[Information given — start]

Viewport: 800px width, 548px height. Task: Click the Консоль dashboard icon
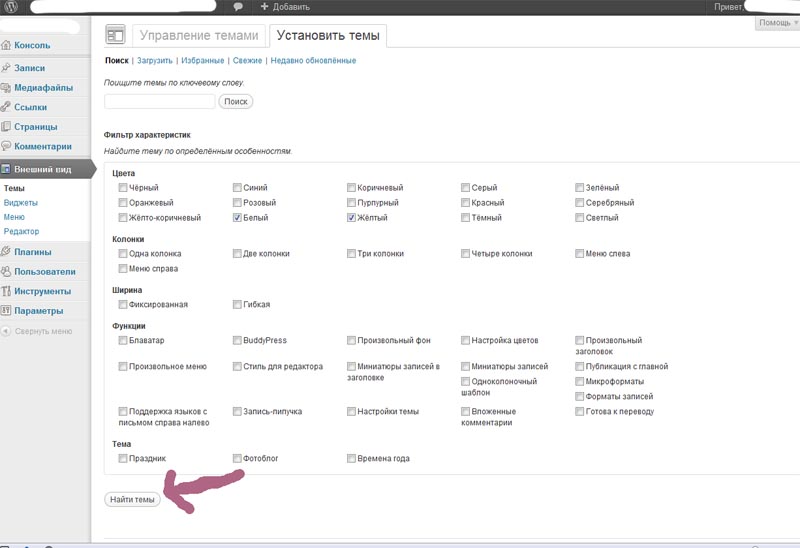click(7, 45)
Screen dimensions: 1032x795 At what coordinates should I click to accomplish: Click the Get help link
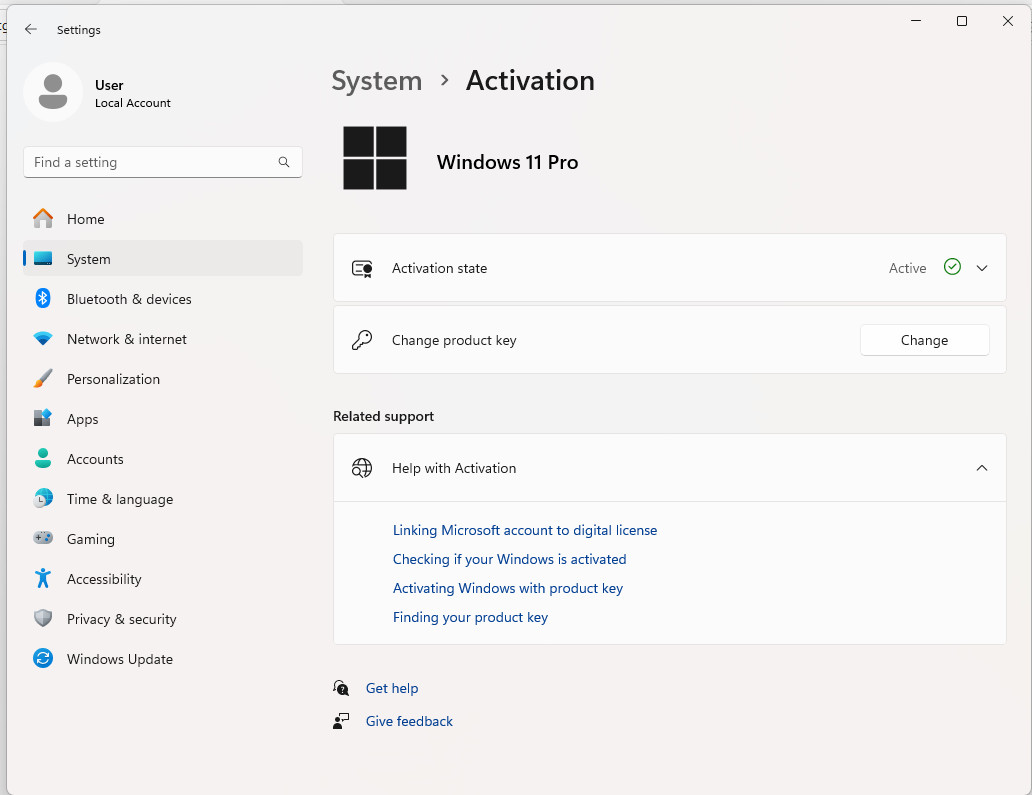pyautogui.click(x=392, y=688)
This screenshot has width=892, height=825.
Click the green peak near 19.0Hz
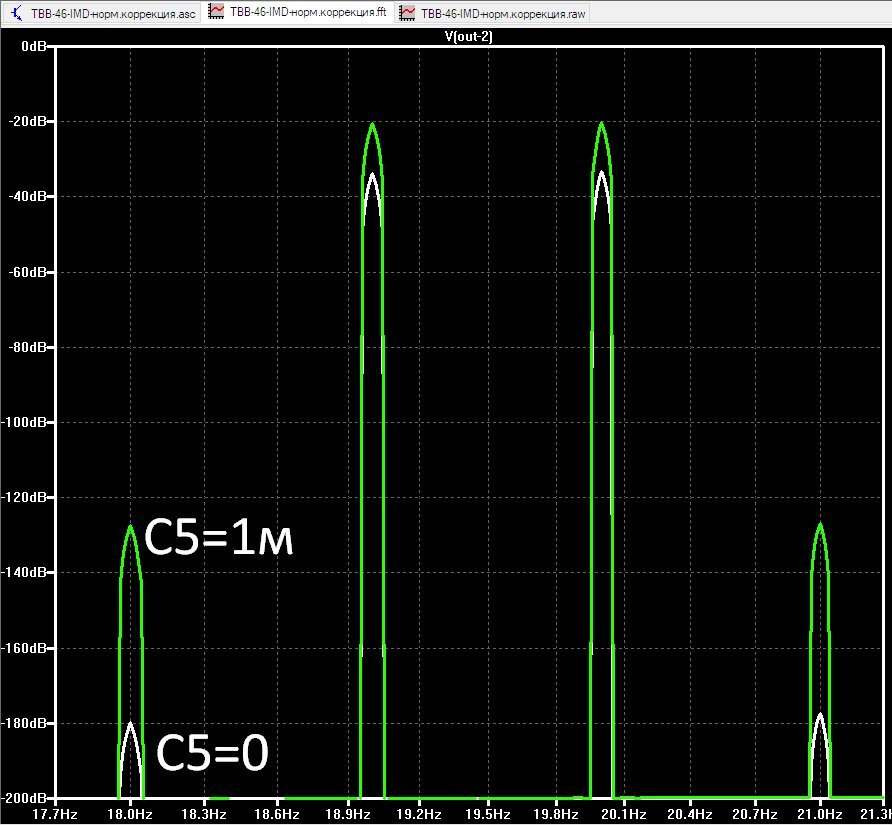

[Information given — finish]

Exercise prompt: Which lines run from the one containing "Screen dimensions: 1032x795" to the end of the entries above? Write them out exactly, leaving out every picture.

Worked solution:
Screen dimensions: 1032x795 At what coordinates should I click to accomplish: Click the Get help link
pyautogui.click(x=392, y=688)
This screenshot has width=892, height=825.
Click the green peak near 19.0Hz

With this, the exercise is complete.